Corporal John Henry PruittPruitt served under Major General John A. Lejeune, the commander of the 2nd Division and 4th Marine Brigade. Several days before the battle, Lejeune stared at the large relief map sprawled out in front of him. His eyes focused on the ridgeline where the Germans had constructed an ostensibly impregnable fortress—Blanc Mont. Hundreds of machine-gun nests, an intricate maze of trenches, concrete blockhouses, artillery pieces, and tangled masses of barbed wire awaited any force foolish enough to attack. For years, the French Army had launched one forlorn assault after another on the fortress resulting in a bloodbath—thousands of men killed, gored attempting to scale the sloping limestone rock.
The tough commander, “a Marine’s Marine” later hailed as “one of the greatest of all leathernecks,” was one of only two Marine officers to hold a divisional Army command. The 2nd was one of the finest divisions in the Allied armies. Marshal Foch, noting the 2nd’s élan and battlefield prowess at Battles of Belleau Wood and Soissons, had requested the division be placed under the temporary command of the Fourth French Army, which was led by the grizzled, one-armed General Henri Gouraud.
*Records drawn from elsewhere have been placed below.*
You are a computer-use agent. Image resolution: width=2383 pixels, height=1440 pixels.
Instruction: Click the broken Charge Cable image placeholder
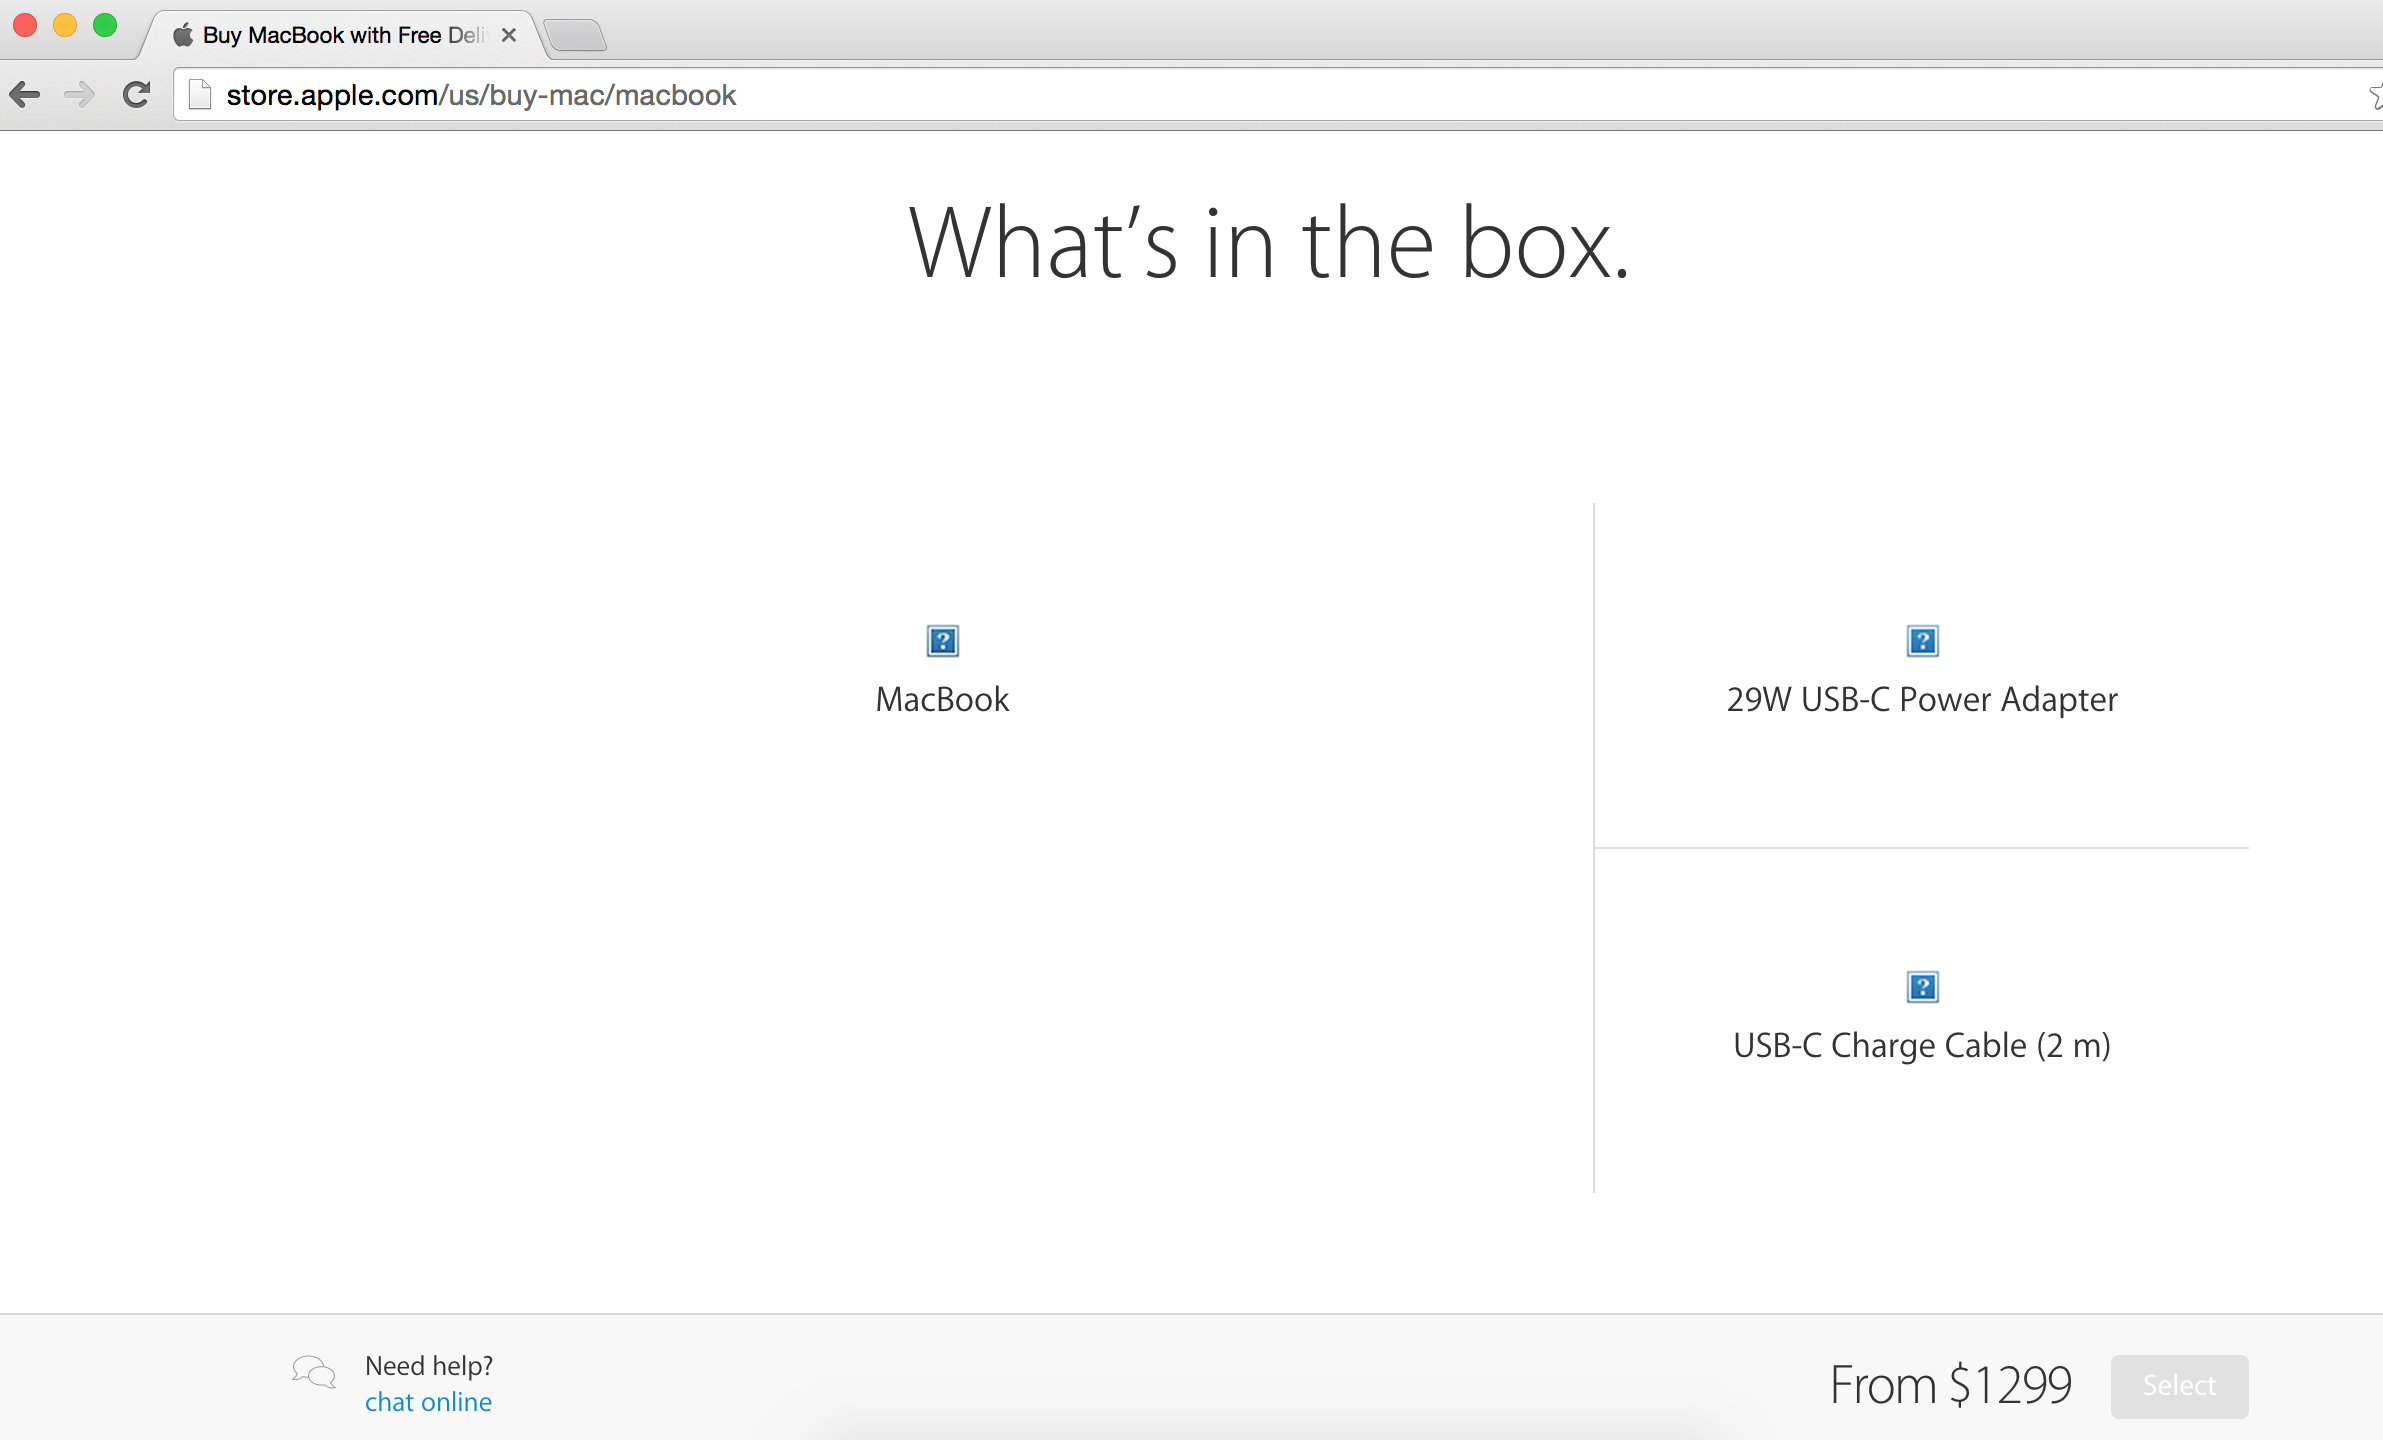(1922, 987)
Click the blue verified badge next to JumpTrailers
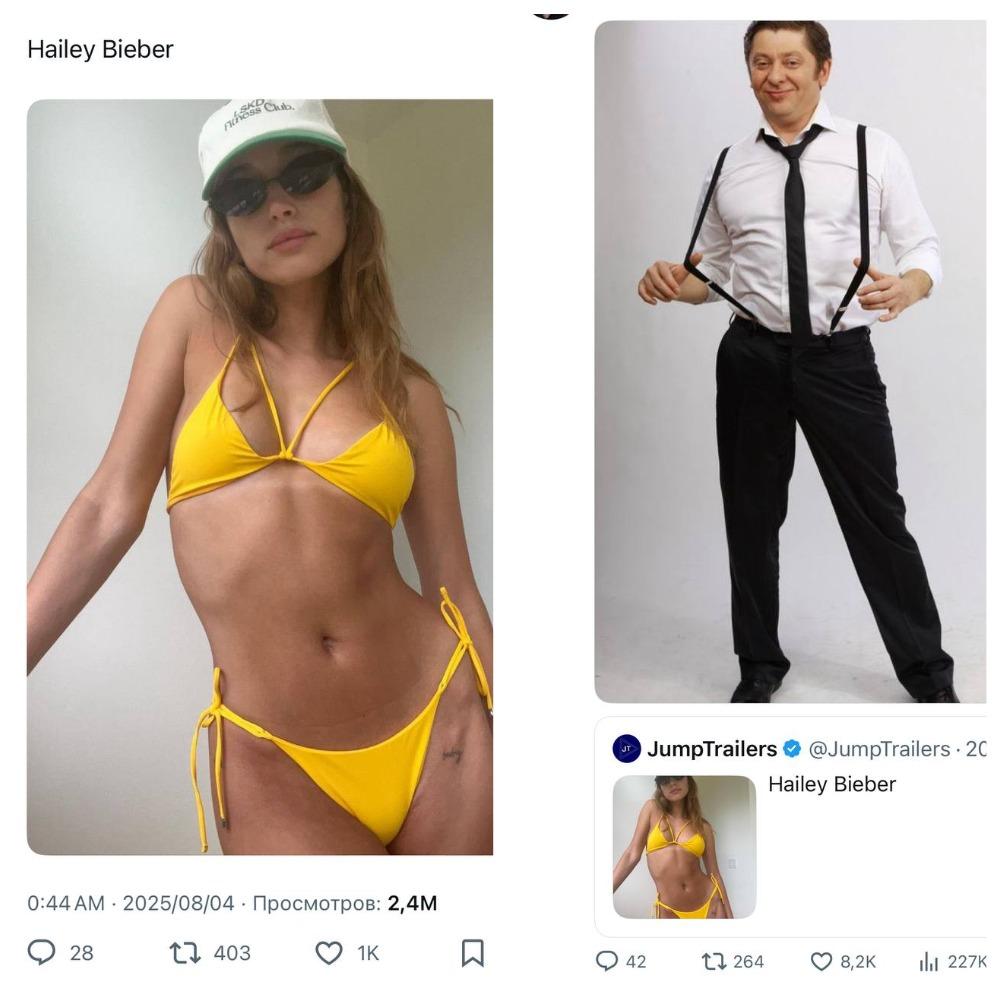Image resolution: width=1000 pixels, height=1000 pixels. coord(791,748)
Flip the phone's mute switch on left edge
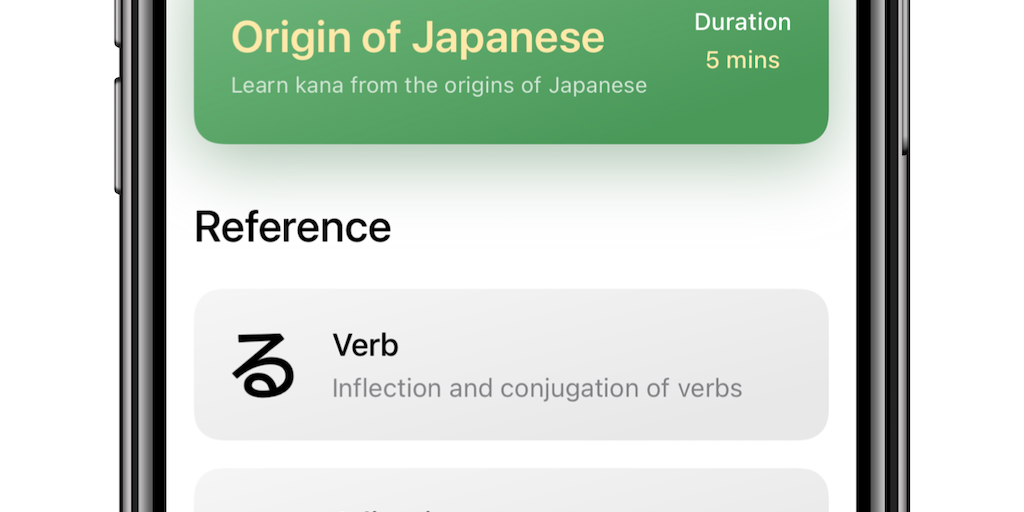 point(117,22)
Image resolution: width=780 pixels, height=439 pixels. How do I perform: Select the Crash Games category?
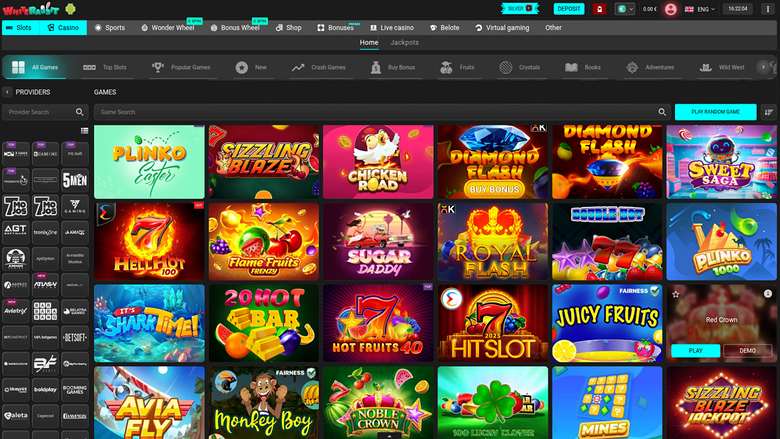coord(319,68)
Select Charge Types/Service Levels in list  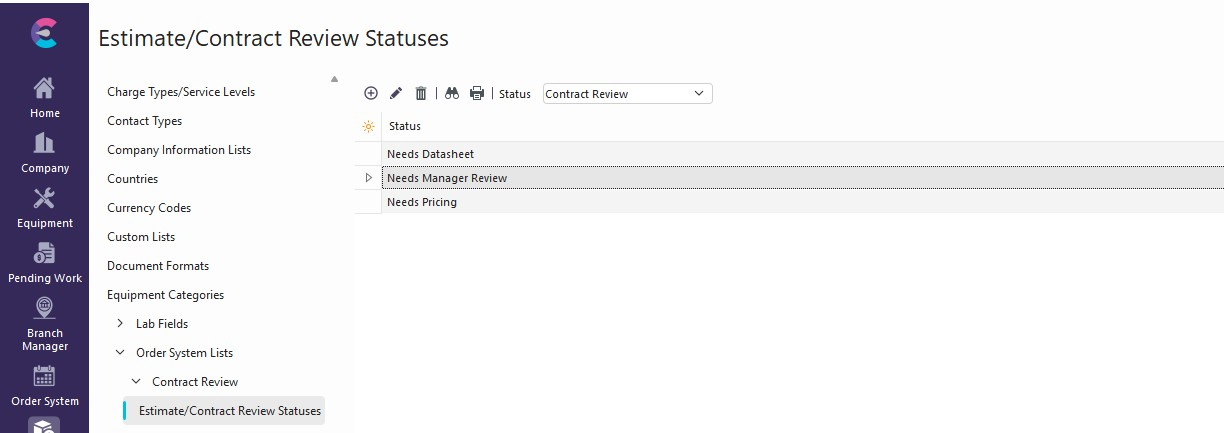[181, 92]
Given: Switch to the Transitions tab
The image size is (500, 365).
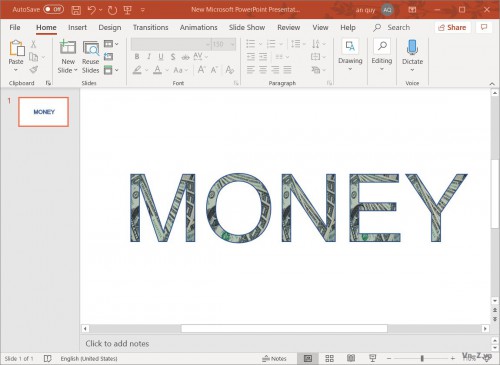Looking at the screenshot, I should (150, 28).
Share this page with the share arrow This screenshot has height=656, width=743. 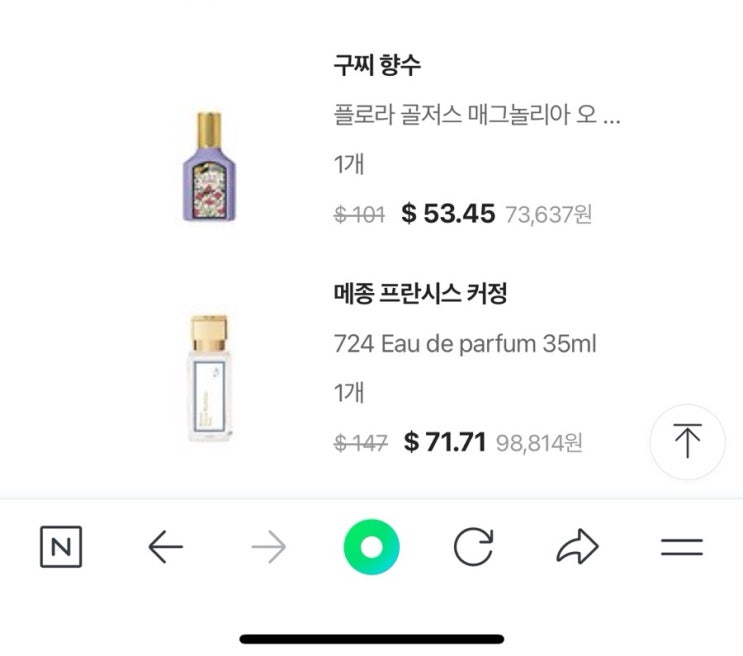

Gouraud explained to Lejeune that the French Army had stalled in front of the high ground and his men were exhausted. He had earmarked the 2nd for the formidable task of breaking through the powerful German defenses. Gouraud’s piercing eyes and bushy handlebar mustache seemed almost to pop off his face as he emotionally placed his only hand on the German fortress atop Blanc Mont Ridge on the map.
“General,” he declared, “this position is the key of all the German defenses of this sector, including the whole Rheims Massif. If this ridge can be taken, the Germans will be obliged to retreat along the whole front thirty kilometers to the river Aisne. Do you think your division could effect its capture?” Without hesitation, Lejeune informed Gouraud that the 2nd could seize the stronghold.
The 2nd Division and John Pruitt were about to enter one of the most perilous kill zones on the Western Front. The various Army and Marine units within the 2nd Division would converge on Mont Blanc like two giant arrowheads. If they survived the onslaught, the men would link up on the crest.